PhD Dissertation Proposal by XU Ke | Advanced Malware Detection for Android Platform

Advanced Malware Detection for Android Platform

As one of the most popular platforms for mobile devices, Android provides a wealth of functionalities to its users. Unfortunately, mobile devices running Android are increasingly targeted by attackers and infected with malware. Android allows for installing applications from unverified sources, which makes distributing malware easy for attackers. Malware running on Android severely violates end users security and privacy, allowing many attacks such as defeating two factor authentication of mobile banking applications, capturing real-time voice calls and leaking sensitive information. More importantly, malware evolves and distributes rapidly. New techniques proposed in the academia have been quickly adopted by malware authors to hide malicious behaviors. Furthermore, detecting malware on mobile devices presents additional challenges compared to desktop/laptop computers: smartphone have limited battery life, making it infeasible to use traditional approaches requiring constant scanning and complex computation. As a consequence, malware detection methods are needed for stopping the proliferation of malware in both Android markets and mobile devices.

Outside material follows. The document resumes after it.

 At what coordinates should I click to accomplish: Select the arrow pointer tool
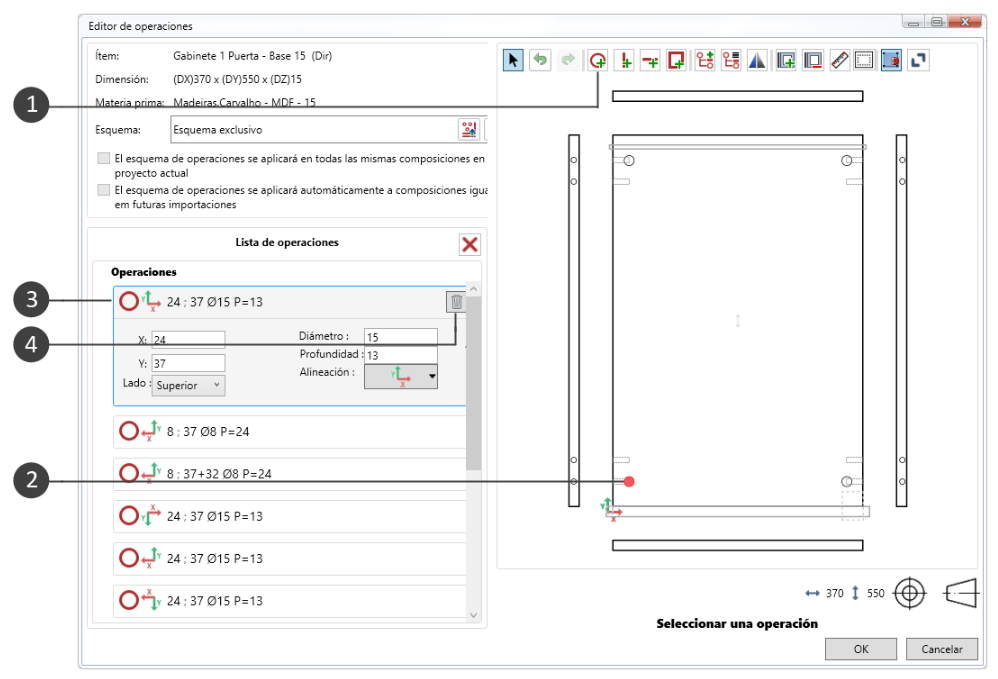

In this dissertation proposal, we systematically investigate malicious behaviors from different perspectives and propose effective detection systems. We first target on Inter-Component Communication (ICC) patterns of Android applications and design ICCDetector, which detects malware based on not required resources but ICC patterns. Next, we propose DeepRefiner, an effective detection system combining multiple detection layers in a complementary way to refine the detection performance.